- TASK DIRECTIONS
Reproduce exactly, and only, the lines running from the start of the entries below to the line containing "Cómo los acueductos".

- INFORMATION GIVEN

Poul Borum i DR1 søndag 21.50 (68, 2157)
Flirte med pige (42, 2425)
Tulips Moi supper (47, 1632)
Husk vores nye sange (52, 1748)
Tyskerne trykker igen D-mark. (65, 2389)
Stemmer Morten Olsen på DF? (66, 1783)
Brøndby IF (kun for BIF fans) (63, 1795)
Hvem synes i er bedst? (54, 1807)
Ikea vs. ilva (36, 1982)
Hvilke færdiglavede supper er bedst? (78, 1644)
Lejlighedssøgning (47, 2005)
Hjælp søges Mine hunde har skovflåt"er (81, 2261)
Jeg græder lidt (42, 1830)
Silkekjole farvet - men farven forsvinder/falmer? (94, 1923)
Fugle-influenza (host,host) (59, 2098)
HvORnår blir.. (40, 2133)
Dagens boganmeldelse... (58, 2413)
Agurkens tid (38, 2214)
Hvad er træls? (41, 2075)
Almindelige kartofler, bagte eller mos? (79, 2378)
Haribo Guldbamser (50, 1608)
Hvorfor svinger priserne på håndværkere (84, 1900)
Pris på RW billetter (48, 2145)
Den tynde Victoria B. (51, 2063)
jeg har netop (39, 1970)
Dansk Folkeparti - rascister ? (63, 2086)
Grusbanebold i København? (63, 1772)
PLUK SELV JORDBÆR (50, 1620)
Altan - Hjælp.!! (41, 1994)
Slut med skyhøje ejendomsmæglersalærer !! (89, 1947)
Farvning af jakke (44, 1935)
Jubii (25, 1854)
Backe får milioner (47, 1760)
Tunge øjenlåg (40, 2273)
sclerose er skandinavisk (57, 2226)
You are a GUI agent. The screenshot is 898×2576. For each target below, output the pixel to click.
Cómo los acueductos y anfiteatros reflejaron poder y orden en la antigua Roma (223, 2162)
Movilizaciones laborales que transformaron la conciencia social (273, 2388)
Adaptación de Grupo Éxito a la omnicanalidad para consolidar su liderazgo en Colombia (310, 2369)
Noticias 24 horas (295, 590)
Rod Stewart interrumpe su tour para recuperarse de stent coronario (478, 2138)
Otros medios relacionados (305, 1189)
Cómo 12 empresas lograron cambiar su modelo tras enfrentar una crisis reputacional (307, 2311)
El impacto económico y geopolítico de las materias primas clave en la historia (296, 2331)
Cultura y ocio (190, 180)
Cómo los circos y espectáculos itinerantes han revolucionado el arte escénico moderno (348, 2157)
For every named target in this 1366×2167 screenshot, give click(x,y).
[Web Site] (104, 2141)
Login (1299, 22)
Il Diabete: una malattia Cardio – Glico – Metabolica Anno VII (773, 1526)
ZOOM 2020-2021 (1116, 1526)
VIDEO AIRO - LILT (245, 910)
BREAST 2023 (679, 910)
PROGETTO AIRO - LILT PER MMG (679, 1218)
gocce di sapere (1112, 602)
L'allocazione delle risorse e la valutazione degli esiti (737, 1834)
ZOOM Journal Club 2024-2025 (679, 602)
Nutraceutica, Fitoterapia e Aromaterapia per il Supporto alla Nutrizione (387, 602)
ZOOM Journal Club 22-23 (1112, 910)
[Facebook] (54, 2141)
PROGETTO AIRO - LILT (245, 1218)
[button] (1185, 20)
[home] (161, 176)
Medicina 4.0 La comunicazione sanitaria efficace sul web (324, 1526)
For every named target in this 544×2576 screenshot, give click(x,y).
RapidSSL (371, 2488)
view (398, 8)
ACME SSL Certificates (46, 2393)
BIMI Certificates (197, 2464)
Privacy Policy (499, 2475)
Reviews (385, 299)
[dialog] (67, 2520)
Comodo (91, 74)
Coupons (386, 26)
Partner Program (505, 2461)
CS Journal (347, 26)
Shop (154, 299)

- WRITTEN SOLUTION
Poul Borum i DR1 søndag 21.50 (68, 2157)
Flirte med pige (42, 2425)
Tulips Moi supper (47, 1632)
Husk vores nye sange (52, 1748)
Tyskerne trykker igen D-mark. (65, 2389)
Stemmer Morten Olsen på DF? (66, 1783)
Brøndby IF (kun for BIF fans) (63, 1795)
Hvem synes i er bedst? (54, 1807)
Ikea vs. ilva (36, 1982)
Hvilke færdiglavede supper er bedst? (78, 1644)
Lejlighedssøgning (47, 2005)
Hjælp søges Mine hunde har skovflåt"er (81, 2261)
Jeg græder lidt (42, 1830)
Silkekjole farvet - men farven forsvinder/falmer? (94, 1923)
Fugle-influenza (host,host) (59, 2098)
HvORnår blir.. (40, 2133)
Dagens boganmeldelse... (58, 2413)
Agurkens tid (38, 2214)
Hvad er træls? (41, 2075)
Almindelige kartofler, bagte eller mos? (79, 2378)
Haribo Guldbamser (50, 1608)
Hvorfor svinger priserne på håndværkere (84, 1900)
Pris på RW billetter (48, 2145)
Den tynde Victoria B. (51, 2063)
jeg har netop (39, 1970)
Dansk Folkeparti - rascister ? (63, 2086)
Grusbanebold i København? (63, 1772)
PLUK SELV JORDBÆR (50, 1620)
Altan - Hjælp.!! (41, 1994)
Slut med skyhøje ejendomsmæglersalærer !! (89, 1947)
Farvning af jakke (44, 1935)
Jubii (25, 1854)
Backe får milioner (47, 1760)
Tunge øjenlåg (40, 2273)
sclerose er skandinavisk (57, 2226)
You are a GUI agent. The screenshot is 898×2576. For each target below, output the pixel to click.
Cómo los acueductos y anfiteatros reflejaron poder y orden en la antigua Roma (223, 2162)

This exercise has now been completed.